Nazi-Hetzschriften feiern Renaissance
Aktualisiert

Nazi-Hetzschriften feiern Renaissance

Bücher wie Adolf Hitlers «Mein Kampf» oder «Die Protokolle der Weisen von Zion» sind voller antisemitischer und menschenverachtender Gedanken. Trotzdem finden sie auch heute noch zahlreiche Leser und Anhänger.

Die Rezeptionsgeschichte der beiden Hetzschriften «Mein Kampf» und des unter dem Namen der «Protokolle der Weisen von Zion» bekannt gewordenen Pamphlets der zaristischen Geheimpolizei zeigt, wie sie nach wie vor in vielen Ländern der Welt für antisemitische und antiwestliche Propagandazwecke genutzt werden. Dabei wird die Editionsgeschichte von «Mein Kampf» nachgezeichnet und offengelegt, wie die fiktiven Texte der «Protokolle» immer noch von antisemitischen Gruppierungen als «historische Wahrheit» und Erklärung für die Übel der Welt herangezogen werden.

TV-Tipp:

ARTE zeigt heute im Rahmen des Themenabends zwei Filme zu den beiden Hetzschriften:

21:00 Uhr: «Mein Kampf - Geschichte einer Hetzschrift».
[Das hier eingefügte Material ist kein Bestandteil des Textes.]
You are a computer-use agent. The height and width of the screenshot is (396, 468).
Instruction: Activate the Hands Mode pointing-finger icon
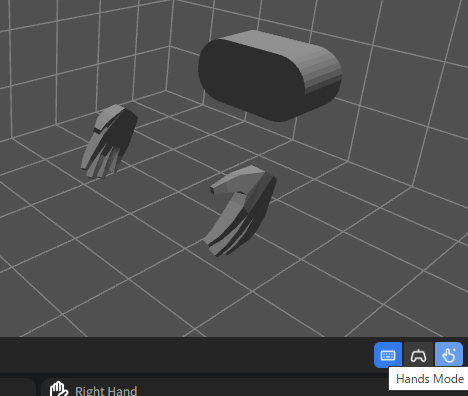coord(449,355)
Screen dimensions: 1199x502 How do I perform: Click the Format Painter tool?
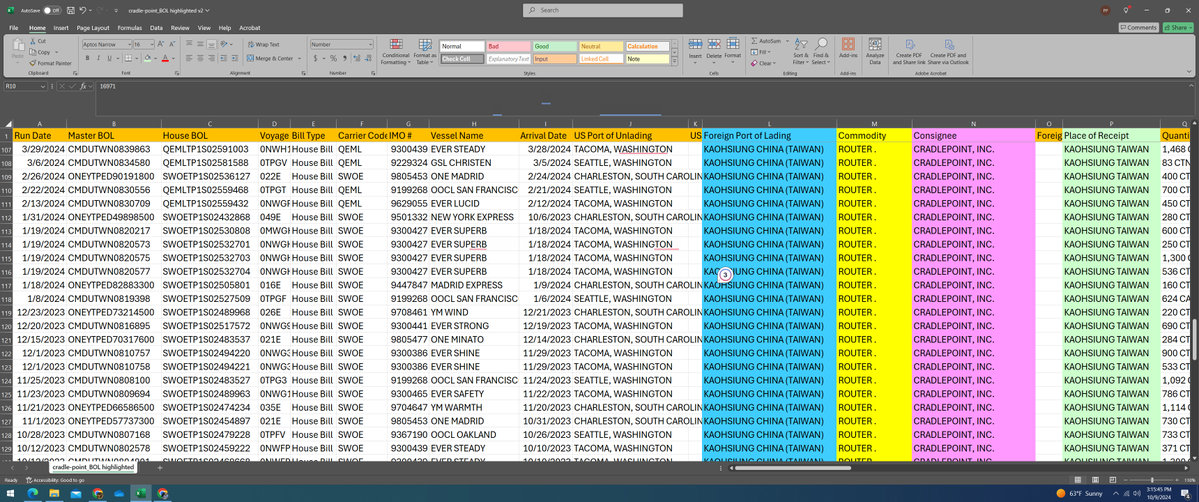(x=50, y=62)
21:55 Uhr: Gesprächsrunde zum Thema mit Horst Möller, Direktor des Instituts für Zeitgeschichte und Pierre-André Taguieff. Forschungsdirektor am CNRS (Centre National De La Recherche Scientifique).

22:05 Uhr: «Die Protokolle der Weisen von Zion» - Hintergründe eines antisemitschen Pamphlets.